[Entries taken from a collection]
== Segment start ==
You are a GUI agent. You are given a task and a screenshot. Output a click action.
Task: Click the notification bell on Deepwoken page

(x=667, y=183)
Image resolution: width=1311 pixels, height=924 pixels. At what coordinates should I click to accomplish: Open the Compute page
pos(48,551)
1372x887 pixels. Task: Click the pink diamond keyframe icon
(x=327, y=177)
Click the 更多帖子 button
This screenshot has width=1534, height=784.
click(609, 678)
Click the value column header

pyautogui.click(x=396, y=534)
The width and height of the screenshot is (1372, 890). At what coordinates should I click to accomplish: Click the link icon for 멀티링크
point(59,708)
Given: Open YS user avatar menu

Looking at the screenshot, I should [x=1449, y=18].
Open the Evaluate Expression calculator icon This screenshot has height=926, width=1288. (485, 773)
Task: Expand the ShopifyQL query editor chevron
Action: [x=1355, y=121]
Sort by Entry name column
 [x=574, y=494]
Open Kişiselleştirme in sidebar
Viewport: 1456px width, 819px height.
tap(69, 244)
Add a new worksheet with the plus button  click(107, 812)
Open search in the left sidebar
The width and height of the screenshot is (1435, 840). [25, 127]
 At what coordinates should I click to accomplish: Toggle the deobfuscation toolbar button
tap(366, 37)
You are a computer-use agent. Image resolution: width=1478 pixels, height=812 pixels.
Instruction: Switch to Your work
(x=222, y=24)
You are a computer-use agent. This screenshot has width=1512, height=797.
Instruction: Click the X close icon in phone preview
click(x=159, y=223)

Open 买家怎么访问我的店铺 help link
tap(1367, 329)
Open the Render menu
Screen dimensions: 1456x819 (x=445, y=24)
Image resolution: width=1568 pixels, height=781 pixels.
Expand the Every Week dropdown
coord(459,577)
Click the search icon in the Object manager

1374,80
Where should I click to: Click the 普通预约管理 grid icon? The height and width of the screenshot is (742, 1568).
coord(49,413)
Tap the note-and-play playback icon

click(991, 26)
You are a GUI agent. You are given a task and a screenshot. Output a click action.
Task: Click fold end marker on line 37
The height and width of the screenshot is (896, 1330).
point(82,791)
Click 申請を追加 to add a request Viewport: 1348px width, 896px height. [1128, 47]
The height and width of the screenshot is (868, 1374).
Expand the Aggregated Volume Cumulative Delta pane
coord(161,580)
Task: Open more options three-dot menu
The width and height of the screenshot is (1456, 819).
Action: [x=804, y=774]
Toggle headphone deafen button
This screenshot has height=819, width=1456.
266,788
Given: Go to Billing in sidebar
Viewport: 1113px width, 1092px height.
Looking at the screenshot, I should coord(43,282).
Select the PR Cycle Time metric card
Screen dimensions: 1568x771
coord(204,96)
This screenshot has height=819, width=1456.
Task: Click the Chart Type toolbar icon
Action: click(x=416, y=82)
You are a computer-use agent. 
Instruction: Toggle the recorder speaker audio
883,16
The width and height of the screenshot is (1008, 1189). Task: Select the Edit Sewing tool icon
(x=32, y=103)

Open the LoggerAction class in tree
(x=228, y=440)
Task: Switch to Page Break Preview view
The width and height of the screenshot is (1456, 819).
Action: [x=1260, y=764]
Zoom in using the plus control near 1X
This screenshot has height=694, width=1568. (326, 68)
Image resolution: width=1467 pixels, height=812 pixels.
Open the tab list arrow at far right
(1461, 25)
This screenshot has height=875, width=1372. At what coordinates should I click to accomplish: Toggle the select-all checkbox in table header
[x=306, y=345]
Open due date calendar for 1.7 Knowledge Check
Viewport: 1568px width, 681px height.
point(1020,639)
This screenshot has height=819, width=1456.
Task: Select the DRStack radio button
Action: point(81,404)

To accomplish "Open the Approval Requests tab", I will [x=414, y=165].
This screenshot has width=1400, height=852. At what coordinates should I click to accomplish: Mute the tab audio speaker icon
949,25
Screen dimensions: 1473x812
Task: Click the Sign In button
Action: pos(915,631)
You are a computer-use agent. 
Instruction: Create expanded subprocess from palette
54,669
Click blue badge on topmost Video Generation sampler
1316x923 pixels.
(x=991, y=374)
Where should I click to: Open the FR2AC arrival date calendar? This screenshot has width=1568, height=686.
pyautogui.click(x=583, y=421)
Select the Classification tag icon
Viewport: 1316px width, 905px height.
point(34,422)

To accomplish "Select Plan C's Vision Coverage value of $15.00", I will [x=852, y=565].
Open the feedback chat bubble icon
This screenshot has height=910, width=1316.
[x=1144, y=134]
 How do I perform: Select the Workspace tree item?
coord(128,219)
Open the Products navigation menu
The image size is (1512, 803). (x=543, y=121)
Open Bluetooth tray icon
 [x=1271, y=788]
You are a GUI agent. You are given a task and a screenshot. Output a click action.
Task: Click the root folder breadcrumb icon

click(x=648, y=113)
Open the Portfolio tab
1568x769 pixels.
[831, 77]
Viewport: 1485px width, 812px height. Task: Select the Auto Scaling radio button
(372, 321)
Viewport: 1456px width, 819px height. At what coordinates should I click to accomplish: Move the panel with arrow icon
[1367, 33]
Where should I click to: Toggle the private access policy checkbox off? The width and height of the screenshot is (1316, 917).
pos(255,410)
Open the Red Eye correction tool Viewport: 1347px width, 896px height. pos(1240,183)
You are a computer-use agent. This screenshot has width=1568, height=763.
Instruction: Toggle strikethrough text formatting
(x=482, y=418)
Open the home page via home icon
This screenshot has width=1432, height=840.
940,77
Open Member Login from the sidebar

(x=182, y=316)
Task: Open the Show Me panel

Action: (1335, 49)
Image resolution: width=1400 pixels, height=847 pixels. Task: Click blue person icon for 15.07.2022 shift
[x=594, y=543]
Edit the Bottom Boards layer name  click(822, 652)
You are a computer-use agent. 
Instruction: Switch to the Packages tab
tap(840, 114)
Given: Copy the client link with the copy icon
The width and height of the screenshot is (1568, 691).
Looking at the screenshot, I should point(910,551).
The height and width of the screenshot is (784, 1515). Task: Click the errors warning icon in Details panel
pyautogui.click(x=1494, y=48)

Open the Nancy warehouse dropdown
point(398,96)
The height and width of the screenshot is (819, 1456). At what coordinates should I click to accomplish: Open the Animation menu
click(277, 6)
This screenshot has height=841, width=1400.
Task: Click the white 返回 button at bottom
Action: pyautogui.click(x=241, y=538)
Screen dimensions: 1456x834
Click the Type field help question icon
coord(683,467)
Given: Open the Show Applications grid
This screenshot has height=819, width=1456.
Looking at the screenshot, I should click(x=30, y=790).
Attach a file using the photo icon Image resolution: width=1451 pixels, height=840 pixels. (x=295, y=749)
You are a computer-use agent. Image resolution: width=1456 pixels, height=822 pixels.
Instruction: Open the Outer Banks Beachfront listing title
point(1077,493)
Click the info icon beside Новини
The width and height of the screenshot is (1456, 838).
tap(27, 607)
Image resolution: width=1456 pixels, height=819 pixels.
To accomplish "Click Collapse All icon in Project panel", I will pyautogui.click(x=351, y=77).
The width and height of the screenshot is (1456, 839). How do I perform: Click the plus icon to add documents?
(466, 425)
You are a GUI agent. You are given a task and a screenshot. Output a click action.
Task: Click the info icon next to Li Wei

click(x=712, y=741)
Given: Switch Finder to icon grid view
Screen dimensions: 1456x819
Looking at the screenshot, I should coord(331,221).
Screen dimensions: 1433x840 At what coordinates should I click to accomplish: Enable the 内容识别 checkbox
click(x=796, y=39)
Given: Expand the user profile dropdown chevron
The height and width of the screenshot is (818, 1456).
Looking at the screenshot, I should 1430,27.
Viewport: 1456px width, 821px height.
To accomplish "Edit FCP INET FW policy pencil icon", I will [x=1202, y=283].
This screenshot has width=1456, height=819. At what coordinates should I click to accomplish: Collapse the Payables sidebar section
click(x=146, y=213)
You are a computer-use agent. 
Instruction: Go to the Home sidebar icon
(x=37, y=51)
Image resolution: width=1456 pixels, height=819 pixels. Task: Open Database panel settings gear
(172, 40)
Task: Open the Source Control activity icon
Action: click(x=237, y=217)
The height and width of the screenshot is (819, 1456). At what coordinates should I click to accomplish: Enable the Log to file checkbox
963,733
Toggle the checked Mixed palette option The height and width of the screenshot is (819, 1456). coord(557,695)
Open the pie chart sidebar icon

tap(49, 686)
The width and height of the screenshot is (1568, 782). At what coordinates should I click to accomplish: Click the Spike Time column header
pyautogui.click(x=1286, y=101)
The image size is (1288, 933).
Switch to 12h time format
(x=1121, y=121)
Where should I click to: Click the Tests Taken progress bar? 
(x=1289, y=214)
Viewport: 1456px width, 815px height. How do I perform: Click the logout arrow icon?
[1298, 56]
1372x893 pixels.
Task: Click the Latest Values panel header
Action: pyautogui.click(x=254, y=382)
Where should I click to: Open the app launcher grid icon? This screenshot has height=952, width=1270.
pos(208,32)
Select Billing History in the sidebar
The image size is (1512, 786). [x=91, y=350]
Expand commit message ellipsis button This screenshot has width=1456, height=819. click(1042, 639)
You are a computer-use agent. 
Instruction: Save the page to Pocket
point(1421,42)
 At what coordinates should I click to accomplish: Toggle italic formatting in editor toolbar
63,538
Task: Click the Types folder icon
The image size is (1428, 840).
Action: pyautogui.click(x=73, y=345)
== Segment end ==
Aim of the exercise. In the data above, find the line that contains "The width and height of the screenshot is (1372, 890)." and the line that contains "Given: Go to Billing in sidebar". Repeat exactly those lines and every line between them, and only those.

Exercise output.
The width and height of the screenshot is (1372, 890). At what coordinates should I click to accomplish: Click the link icon for 멀티링크
point(59,708)
Given: Open YS user avatar menu

Looking at the screenshot, I should [x=1449, y=18].
Open the Evaluate Expression calculator icon This screenshot has height=926, width=1288. (485, 773)
Task: Expand the ShopifyQL query editor chevron
Action: [x=1355, y=121]
Sort by Entry name column
 [x=574, y=494]
Open Kişiselleştirme in sidebar
Viewport: 1456px width, 819px height.
tap(69, 244)
Add a new worksheet with the plus button  click(107, 812)
Open search in the left sidebar
The width and height of the screenshot is (1435, 840). [25, 127]
 At what coordinates should I click to accomplish: Toggle the deobfuscation toolbar button
tap(366, 37)
You are a computer-use agent. Image resolution: width=1478 pixels, height=812 pixels.
Instruction: Switch to Your work
(x=222, y=24)
You are a computer-use agent. This screenshot has width=1512, height=797.
Instruction: Click the X close icon in phone preview
click(x=159, y=223)

Open 买家怎么访问我的店铺 help link
tap(1367, 329)
Open the Render menu
Screen dimensions: 1456x819 (x=445, y=24)
Image resolution: width=1568 pixels, height=781 pixels.
Expand the Every Week dropdown
coord(459,577)
Click the search icon in the Object manager

1374,80
Where should I click to: Click the 普通预约管理 grid icon? The height and width of the screenshot is (742, 1568).
coord(49,413)
Tap the note-and-play playback icon

click(991, 26)
You are a GUI agent. You are given a task and a screenshot. Output a click action.
Task: Click fold end marker on line 37
The height and width of the screenshot is (896, 1330).
point(82,791)
Click 申請を追加 to add a request Viewport: 1348px width, 896px height. [1128, 47]
The height and width of the screenshot is (868, 1374).
Expand the Aggregated Volume Cumulative Delta pane
coord(161,580)
Task: Open more options three-dot menu
The width and height of the screenshot is (1456, 819).
Action: [x=804, y=774]
Toggle headphone deafen button
This screenshot has height=819, width=1456.
266,788
Given: Go to Billing in sidebar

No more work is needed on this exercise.